Marawi has a population of about 201,000, comprising of 95 percent Muslims and 5 percent Christians.

“When people started to evacuate, we were able to extend help to 100 families who settled near the borders,” Diez said, adding that they also distributed hygiene kits provided by the United Nations Children’s Fund.

Diez said that an eight-year-old girl crying out of hunger and fear asked

him, “Why there is war?”

“The question was really heartbreaking and it was very hard to respond. I gave that child food and reassured her of her safety,” he added.

Diez said the situation is horrible and terrifying when fighter planes and helicopters hover in the skies, and bombs hit homes.

Gun fire is everywhere. Marawi is devastated, he said.

“The thought passed my mind as if God has indeed left Marawi. But I kept my faith as I cried and grieved for all my Muslim brothers and the children and women who became victims of this clash,” Diez said.

He added that the Maute group is comprised of non-Muslims.

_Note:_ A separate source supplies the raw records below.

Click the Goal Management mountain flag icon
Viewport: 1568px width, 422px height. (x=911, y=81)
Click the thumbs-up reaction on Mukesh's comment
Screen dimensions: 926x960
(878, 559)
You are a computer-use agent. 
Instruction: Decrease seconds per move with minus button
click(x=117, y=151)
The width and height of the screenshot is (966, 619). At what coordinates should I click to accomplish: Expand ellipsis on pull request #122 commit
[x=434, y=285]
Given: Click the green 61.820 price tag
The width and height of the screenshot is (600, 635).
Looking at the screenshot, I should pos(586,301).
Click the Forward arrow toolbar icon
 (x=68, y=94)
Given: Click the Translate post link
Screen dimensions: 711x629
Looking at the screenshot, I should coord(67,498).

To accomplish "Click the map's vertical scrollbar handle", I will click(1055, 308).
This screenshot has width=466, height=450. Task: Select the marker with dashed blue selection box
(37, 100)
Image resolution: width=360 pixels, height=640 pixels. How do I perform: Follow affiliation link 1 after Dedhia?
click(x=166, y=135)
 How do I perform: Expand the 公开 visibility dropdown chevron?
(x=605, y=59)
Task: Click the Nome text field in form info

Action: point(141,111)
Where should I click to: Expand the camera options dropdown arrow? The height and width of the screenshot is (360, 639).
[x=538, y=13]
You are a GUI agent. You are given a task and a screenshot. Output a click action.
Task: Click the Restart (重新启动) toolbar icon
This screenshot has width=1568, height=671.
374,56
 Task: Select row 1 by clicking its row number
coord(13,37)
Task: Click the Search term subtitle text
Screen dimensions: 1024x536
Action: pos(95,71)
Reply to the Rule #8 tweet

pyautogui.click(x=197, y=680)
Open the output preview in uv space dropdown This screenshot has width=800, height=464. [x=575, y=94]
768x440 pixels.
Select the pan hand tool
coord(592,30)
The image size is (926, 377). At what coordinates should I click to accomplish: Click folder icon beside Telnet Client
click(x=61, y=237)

“They are cult. They don’t subscribe to the teachings of Islam. They came from well-off families and most of them are professionals,” Diez said.

Diez has been engaged in humanitarian volunteer work for 15 years already. He said they will stay in Marawi until the clash is over.

“I feel fulfilled helping people alleviate their situation despite the clear and present danger,” he said.

Diez said he is in constant communication with his family in Negros.

He asked everyone to continue praying for Marawi and its people.

“The fear is always there but I believe that you will continue to live if your time has not yet come,” Diez added.